Conflict is the common denominator for Somali civil society. Many Somalis are dispersed as Diaspora or refugees. Young people in Somalia have no experience of nor interaction with the state and its institutions as conceived in a democratic society.
What civil society?
I sometimes wonder if there is a civil society in Somalia – a society which is civic by nature and has a deep patriotic feeling for the motherland. What happened?
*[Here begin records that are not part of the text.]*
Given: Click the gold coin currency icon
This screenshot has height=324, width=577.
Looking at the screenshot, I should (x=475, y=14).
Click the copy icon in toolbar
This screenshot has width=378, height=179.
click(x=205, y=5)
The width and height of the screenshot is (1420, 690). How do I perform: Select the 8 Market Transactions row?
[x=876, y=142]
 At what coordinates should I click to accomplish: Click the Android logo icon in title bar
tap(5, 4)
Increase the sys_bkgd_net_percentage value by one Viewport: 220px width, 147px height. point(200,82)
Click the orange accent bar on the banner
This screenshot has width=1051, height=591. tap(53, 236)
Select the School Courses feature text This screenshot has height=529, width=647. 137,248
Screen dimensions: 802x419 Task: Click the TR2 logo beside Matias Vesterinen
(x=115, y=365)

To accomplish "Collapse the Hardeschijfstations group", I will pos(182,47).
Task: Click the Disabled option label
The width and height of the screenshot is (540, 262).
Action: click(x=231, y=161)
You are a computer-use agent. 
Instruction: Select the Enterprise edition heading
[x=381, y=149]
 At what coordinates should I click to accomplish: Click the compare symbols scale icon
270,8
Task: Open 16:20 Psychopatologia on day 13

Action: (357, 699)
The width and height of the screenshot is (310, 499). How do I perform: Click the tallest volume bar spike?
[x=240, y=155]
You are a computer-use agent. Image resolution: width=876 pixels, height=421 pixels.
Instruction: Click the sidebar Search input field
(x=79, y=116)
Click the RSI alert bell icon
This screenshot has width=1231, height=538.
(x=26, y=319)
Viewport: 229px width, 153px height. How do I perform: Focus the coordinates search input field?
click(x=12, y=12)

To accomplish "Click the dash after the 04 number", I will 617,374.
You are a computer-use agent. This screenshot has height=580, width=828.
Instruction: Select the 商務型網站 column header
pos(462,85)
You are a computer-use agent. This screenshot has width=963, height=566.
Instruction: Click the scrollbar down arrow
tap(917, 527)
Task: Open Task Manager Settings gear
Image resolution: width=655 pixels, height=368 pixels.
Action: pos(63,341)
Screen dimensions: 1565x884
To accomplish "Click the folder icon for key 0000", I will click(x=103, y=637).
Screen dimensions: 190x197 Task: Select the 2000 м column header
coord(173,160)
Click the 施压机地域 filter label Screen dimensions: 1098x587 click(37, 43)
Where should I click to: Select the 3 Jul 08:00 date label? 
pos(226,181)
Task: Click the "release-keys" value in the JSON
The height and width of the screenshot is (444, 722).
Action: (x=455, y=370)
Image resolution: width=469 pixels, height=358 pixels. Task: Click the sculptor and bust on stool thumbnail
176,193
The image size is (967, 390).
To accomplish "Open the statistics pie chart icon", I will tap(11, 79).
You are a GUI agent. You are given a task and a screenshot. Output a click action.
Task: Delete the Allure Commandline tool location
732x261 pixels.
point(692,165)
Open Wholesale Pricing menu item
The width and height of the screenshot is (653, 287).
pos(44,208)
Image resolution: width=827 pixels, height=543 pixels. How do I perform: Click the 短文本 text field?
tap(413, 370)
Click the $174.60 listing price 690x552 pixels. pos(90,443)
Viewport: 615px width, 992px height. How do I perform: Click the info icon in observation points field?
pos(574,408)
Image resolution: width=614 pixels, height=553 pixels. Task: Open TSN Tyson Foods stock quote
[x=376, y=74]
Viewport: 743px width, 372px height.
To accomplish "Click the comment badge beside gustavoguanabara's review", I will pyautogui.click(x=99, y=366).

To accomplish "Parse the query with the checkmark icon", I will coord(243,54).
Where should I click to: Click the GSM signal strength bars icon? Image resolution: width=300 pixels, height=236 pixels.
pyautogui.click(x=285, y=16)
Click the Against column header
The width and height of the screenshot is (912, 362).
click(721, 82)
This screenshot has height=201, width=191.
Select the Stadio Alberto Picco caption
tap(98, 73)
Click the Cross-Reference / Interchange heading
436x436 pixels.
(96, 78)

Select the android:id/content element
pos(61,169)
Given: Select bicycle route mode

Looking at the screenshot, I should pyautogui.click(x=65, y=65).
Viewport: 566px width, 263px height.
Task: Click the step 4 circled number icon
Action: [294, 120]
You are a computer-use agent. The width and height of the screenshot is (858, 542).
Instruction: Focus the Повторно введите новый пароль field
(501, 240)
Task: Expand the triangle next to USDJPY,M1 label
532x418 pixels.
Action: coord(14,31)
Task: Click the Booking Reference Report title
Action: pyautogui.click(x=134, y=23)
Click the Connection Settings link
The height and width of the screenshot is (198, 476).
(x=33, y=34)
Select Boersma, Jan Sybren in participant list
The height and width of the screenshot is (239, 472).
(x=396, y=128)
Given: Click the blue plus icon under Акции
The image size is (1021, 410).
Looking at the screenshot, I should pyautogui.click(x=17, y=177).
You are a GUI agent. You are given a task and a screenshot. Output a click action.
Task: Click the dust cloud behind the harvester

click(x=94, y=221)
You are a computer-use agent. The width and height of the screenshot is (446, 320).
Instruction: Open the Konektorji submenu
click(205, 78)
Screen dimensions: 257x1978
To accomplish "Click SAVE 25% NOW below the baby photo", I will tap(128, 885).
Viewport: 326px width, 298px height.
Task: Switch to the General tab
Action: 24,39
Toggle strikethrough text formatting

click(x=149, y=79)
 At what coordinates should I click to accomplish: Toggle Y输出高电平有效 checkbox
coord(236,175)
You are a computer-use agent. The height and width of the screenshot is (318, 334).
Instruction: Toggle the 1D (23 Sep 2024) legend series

Why have they melted away when it was time to stand by their commitments as genuine civil society organizations?
Contestation for power and resources between sets of war-lords within the country on one hand and international ‘outlaws’ on the other has heightening insecurity, environmental degradation and poverty lowering the life expectancy levels for the populations.
In the implementation of the roadmap, the UN-backed Transitional Federal Government (TFG) have sought to legitimize its power by consulting different groups within society:
- Religious leaders
- Clan elders
- Business community
- Youth groups
- Women groups
- Transitional Federal Institutions (TFI)
- Puntland and Galmadug administrations (regional governments)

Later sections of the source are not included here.